§ Exercise directions: Copy out the whole listing below exactly.

§ Provided entries:
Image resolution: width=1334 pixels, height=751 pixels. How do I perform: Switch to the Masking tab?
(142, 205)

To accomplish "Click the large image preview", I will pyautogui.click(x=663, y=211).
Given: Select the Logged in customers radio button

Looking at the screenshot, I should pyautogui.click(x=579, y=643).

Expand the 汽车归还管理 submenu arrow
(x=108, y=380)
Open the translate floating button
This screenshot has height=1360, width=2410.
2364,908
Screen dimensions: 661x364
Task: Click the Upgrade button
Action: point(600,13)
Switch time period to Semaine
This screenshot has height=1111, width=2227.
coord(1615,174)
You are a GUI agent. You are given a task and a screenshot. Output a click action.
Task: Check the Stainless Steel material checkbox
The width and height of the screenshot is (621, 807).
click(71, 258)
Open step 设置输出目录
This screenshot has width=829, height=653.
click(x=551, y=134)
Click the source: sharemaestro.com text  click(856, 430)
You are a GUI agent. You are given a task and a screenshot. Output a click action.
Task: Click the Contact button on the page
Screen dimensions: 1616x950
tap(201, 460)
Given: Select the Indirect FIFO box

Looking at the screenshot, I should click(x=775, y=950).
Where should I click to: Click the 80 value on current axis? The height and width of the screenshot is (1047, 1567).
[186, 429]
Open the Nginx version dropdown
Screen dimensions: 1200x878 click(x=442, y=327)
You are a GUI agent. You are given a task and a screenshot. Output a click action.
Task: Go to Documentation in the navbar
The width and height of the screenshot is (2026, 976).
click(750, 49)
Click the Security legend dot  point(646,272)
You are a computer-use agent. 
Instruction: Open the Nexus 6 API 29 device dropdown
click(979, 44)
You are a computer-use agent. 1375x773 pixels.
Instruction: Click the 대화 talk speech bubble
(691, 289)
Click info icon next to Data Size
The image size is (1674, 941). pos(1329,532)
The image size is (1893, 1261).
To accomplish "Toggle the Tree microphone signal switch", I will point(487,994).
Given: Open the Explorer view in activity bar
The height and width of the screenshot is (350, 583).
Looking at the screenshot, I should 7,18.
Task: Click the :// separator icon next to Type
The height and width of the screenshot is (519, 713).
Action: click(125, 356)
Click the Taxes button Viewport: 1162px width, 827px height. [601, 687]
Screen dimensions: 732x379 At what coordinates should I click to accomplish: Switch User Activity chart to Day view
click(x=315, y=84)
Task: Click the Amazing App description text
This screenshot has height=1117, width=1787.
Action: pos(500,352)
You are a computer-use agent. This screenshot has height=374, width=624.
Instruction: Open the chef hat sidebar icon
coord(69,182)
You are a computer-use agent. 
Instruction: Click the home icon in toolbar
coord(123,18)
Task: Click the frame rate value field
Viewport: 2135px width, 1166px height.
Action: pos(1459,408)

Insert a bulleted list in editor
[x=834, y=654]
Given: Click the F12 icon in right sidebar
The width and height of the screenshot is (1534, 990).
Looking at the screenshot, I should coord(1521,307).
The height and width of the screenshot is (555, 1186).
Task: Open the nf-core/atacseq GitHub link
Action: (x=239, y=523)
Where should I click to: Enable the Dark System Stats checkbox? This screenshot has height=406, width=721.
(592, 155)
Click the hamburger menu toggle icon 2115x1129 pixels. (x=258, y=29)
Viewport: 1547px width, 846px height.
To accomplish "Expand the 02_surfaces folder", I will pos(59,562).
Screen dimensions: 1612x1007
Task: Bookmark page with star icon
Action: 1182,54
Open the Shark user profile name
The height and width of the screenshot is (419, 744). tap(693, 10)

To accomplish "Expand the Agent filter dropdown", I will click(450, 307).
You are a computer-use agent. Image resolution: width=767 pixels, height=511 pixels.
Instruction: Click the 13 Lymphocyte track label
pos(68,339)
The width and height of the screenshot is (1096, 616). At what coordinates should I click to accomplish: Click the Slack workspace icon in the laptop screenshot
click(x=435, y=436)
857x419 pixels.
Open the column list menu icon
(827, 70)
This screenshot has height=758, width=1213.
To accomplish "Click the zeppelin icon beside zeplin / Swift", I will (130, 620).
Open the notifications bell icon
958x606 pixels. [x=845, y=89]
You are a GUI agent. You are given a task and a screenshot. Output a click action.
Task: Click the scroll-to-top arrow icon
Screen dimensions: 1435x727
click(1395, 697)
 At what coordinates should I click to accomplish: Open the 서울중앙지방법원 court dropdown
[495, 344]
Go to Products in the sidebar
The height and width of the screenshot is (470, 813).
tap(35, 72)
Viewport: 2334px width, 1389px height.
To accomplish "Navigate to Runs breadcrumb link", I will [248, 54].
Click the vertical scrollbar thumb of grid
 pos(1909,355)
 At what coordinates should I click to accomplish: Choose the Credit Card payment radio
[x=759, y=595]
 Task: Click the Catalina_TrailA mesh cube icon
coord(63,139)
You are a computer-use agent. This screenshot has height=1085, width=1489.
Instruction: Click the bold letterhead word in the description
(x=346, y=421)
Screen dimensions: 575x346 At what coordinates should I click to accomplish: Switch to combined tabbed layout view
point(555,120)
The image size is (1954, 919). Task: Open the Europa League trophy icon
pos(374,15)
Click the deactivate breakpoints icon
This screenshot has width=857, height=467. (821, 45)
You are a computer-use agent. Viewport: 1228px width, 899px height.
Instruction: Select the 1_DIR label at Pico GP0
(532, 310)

§ Solved problem:
Image resolution: width=1334 pixels, height=751 pixels. How do I perform: Switch to the Masking tab?
(142, 205)

To accomplish "Click the large image preview", I will pyautogui.click(x=663, y=211).
Given: Select the Logged in customers radio button

Looking at the screenshot, I should pyautogui.click(x=579, y=643).

Expand the 汽车归还管理 submenu arrow
(x=108, y=380)
Open the translate floating button
This screenshot has height=1360, width=2410.
2364,908
Screen dimensions: 661x364
Task: Click the Upgrade button
Action: point(600,13)
Switch time period to Semaine
This screenshot has height=1111, width=2227.
coord(1615,174)
You are a GUI agent. You are given a task and a screenshot. Output a click action.
Task: Check the Stainless Steel material checkbox
The width and height of the screenshot is (621, 807).
click(71, 258)
Open step 设置输出目录
This screenshot has width=829, height=653.
click(x=551, y=134)
Click the source: sharemaestro.com text  click(856, 430)
You are a GUI agent. You are given a task and a screenshot. Output a click action.
Task: Click the Contact button on the page
Screen dimensions: 1616x950
tap(201, 460)
Given: Select the Indirect FIFO box

Looking at the screenshot, I should click(x=775, y=950).
Where should I click to: Click the 80 value on current axis? The height and width of the screenshot is (1047, 1567).
[186, 429]
Open the Nginx version dropdown
Screen dimensions: 1200x878 click(x=442, y=327)
You are a GUI agent. You are given a task and a screenshot. Output a click action.
Task: Go to Documentation in the navbar
The width and height of the screenshot is (2026, 976).
click(750, 49)
Click the Security legend dot  point(646,272)
You are a computer-use agent. 
Instruction: Open the Nexus 6 API 29 device dropdown
click(979, 44)
You are a computer-use agent. 1375x773 pixels.
Instruction: Click the 대화 talk speech bubble
(691, 289)
Click info icon next to Data Size
The image size is (1674, 941). pos(1329,532)
The image size is (1893, 1261).
To accomplish "Toggle the Tree microphone signal switch", I will point(487,994).
Given: Open the Explorer view in activity bar
The height and width of the screenshot is (350, 583).
Looking at the screenshot, I should 7,18.
Task: Click the :// separator icon next to Type
The height and width of the screenshot is (519, 713).
Action: click(125, 356)
Click the Taxes button Viewport: 1162px width, 827px height. [601, 687]
Screen dimensions: 732x379 At what coordinates should I click to accomplish: Switch User Activity chart to Day view
click(x=315, y=84)
Task: Click the Amazing App description text
This screenshot has height=1117, width=1787.
Action: pos(500,352)
You are a computer-use agent. This screenshot has height=374, width=624.
Instruction: Open the chef hat sidebar icon
coord(69,182)
You are a computer-use agent. 
Instruction: Click the home icon in toolbar
coord(123,18)
Task: Click the frame rate value field
Viewport: 2135px width, 1166px height.
Action: pos(1459,408)

Insert a bulleted list in editor
[x=834, y=654]
Given: Click the F12 icon in right sidebar
The width and height of the screenshot is (1534, 990).
Looking at the screenshot, I should coord(1521,307).
The height and width of the screenshot is (555, 1186).
Task: Open the nf-core/atacseq GitHub link
Action: (x=239, y=523)
Where should I click to: Enable the Dark System Stats checkbox? This screenshot has height=406, width=721.
(592, 155)
Click the hamburger menu toggle icon 2115x1129 pixels. (x=258, y=29)
Viewport: 1547px width, 846px height.
To accomplish "Expand the 02_surfaces folder", I will pos(59,562).
Screen dimensions: 1612x1007
Task: Bookmark page with star icon
Action: 1182,54
Open the Shark user profile name
The height and width of the screenshot is (419, 744). tap(693, 10)

To accomplish "Expand the Agent filter dropdown", I will click(450, 307).
You are a computer-use agent. Image resolution: width=767 pixels, height=511 pixels.
Instruction: Click the 13 Lymphocyte track label
pos(68,339)
The width and height of the screenshot is (1096, 616). At what coordinates should I click to accomplish: Click the Slack workspace icon in the laptop screenshot
click(x=435, y=436)
857x419 pixels.
Open the column list menu icon
(827, 70)
This screenshot has height=758, width=1213.
To accomplish "Click the zeppelin icon beside zeplin / Swift", I will (130, 620).
Open the notifications bell icon
958x606 pixels. [x=845, y=89]
You are a GUI agent. You are given a task and a screenshot. Output a click action.
Task: Click the scroll-to-top arrow icon
Screen dimensions: 1435x727
click(1395, 697)
 At what coordinates should I click to accomplish: Open the 서울중앙지방법원 court dropdown
[495, 344]
Go to Products in the sidebar
The height and width of the screenshot is (470, 813).
tap(35, 72)
Viewport: 2334px width, 1389px height.
To accomplish "Navigate to Runs breadcrumb link", I will [248, 54].
Click the vertical scrollbar thumb of grid
 pos(1909,355)
 At what coordinates should I click to accomplish: Choose the Credit Card payment radio
[x=759, y=595]
 Task: Click the Catalina_TrailA mesh cube icon
coord(63,139)
You are a computer-use agent. This screenshot has height=1085, width=1489.
Instruction: Click the bold letterhead word in the description
(x=346, y=421)
Screen dimensions: 575x346 At what coordinates should I click to accomplish: Switch to combined tabbed layout view
point(555,120)
The image size is (1954, 919). Task: Open the Europa League trophy icon
pos(374,15)
Click the deactivate breakpoints icon
This screenshot has width=857, height=467. (821, 45)
You are a computer-use agent. Viewport: 1228px width, 899px height.
Instruction: Select the 1_DIR label at Pico GP0
(532, 310)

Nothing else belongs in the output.